"In the mean time, I thank you most sincerely for the expressions of kindness contained in your valedictory address. It is true, just after having bade adieu to my domestic connexions, this tender proof of your friendships is but too well calculated still further to awaken my sensibility, and increase my regret at parting from the enjoyments of private life.

"All that now remains for me is to commit myself and you to the protection of that beneficent Being who, on a former occasion, hath happily brought us together, after a long and distressing separation. Perhaps, the same gracious Providence will again indulge me. Unutterable sensations must then be left to more expressive silence; while from an aching heart, I bid you all, my affectionate friends, and kind neighbours, farewell!"

In the afternoon of the same day, he left Alexandria, and was attended by his neighbours to Georgetown, where a number of citizens from the state of Maryland had assembled to receive him.

Throughout his journey the people continued to manifest the same feeling. Crowds flocked around him wherever he stopped; and corps of militia, and companies of the most respectable citizens, escorted him through their respective streets. At Philadelphia, he was received with peculiar splendour. Gray's bridge, over the Schuylkill, was highly decorated. In imitation of the triumphal exhibitions of ancient Rome, an arch, composed of laurel, in which was displayed the simple elegance of true taste, was erected at each end of it, and on each side was a laurel shrubbery. As the object of universal admiration passed under the arch, a civic crown was, unperceived by him, let down upon his head by a youth ornamented with sprigs of laurel, who was assisted by machinery. The fields and avenues leading from the Schuylkill to Philadelphia, were crowded with people, through whom General Washington was conducted into the city by a numerous and respectable body of citizens; and at night the town was illuminated. The next day, at Trenton, he was welcomed in a manner as new as it was pleasing. In addition to the usual demonstrations of respect and attachment which were given by the discharge of cannon, by military corps, and by private persons of distinction, the gentler sex prepared in their own taste, a tribute of applause indicative of the grateful recollection in which they held their deliverance twelve years before from a formidable enemy. On the bridge over the creek which passes through the town, was erected a triumphal arch highly ornamented with laurels and flowers: and supported by thirteen pillars, each entwined with wreaths of evergreen. On the front arch was inscribed in large gilt letters,

THE DEFENDER OF THE MOTHERS

WILL BE THE

PROTECTOR OF THE DAUGHTERS.

On the centre of the arch above the inscription, was a dome or cupola of flowers and evergreens, encircling the dates of two memorable events which were peculiarly interesting to New Jersey. The first was the battle of Trenton, and the second the bold and judicious stand made by the American troops at the same creek, by which the progress of the British army was arrested on the evening preceding the battle of Princeton.
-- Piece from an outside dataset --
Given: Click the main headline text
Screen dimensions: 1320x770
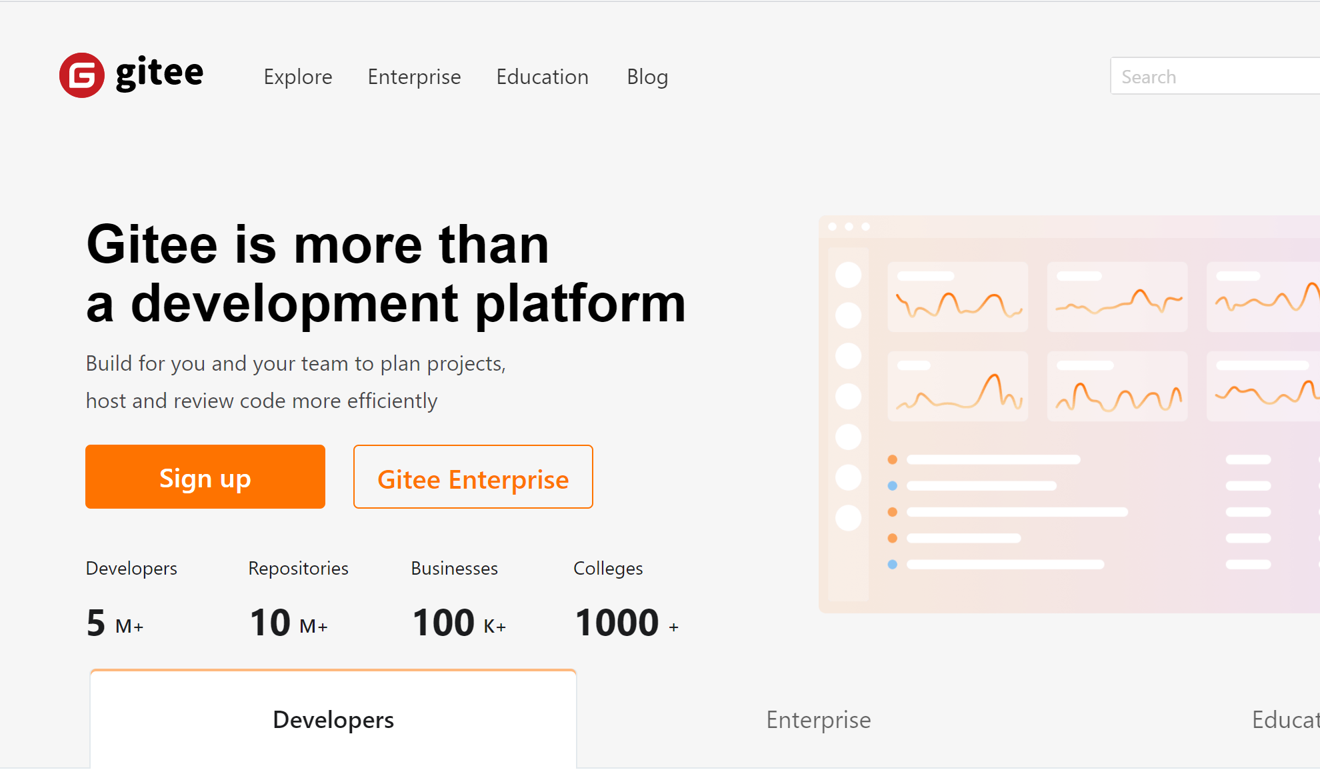Looking at the screenshot, I should tap(386, 273).
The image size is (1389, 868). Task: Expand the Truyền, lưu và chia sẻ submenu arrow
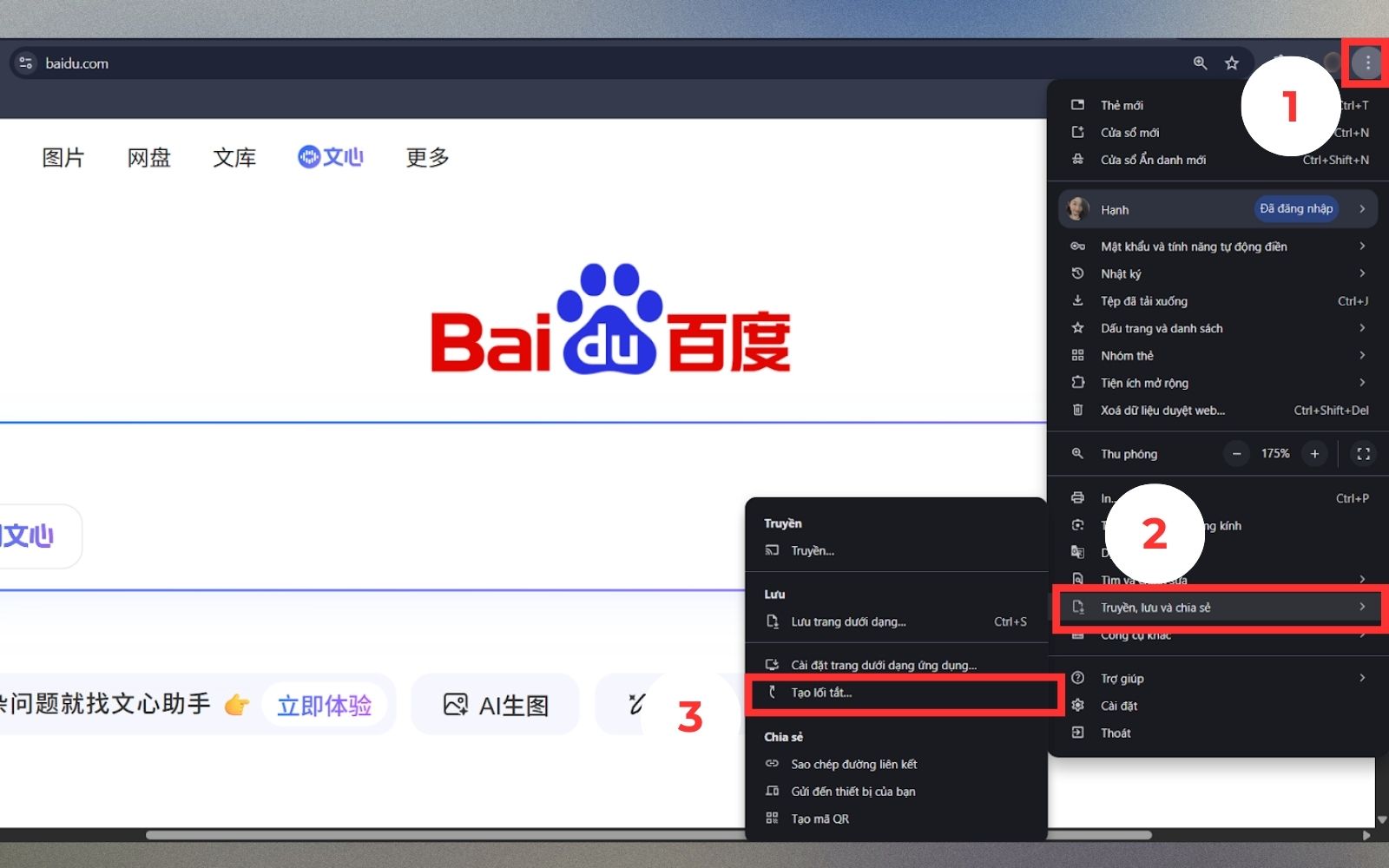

At this place, he was met by a party of matrons leading their daughters dressed in white, who carried baskets of flowers in their hands, and sang, with exquisite sweetness, an ode of two stanzas composed for the occasion.

At Brunswick, he was joined by the governor of New Jersey, who accompanied him to Elizabethtown Point. A committee of congress received him on the road, and conducted him with military parade to the Point, where he took leave of the governor and other gentlemen of Jersey, and embarked for New York in an elegant barge of thirteen oars, manned by thirteen branch pilots prepared for the purpose by the citizens of New York.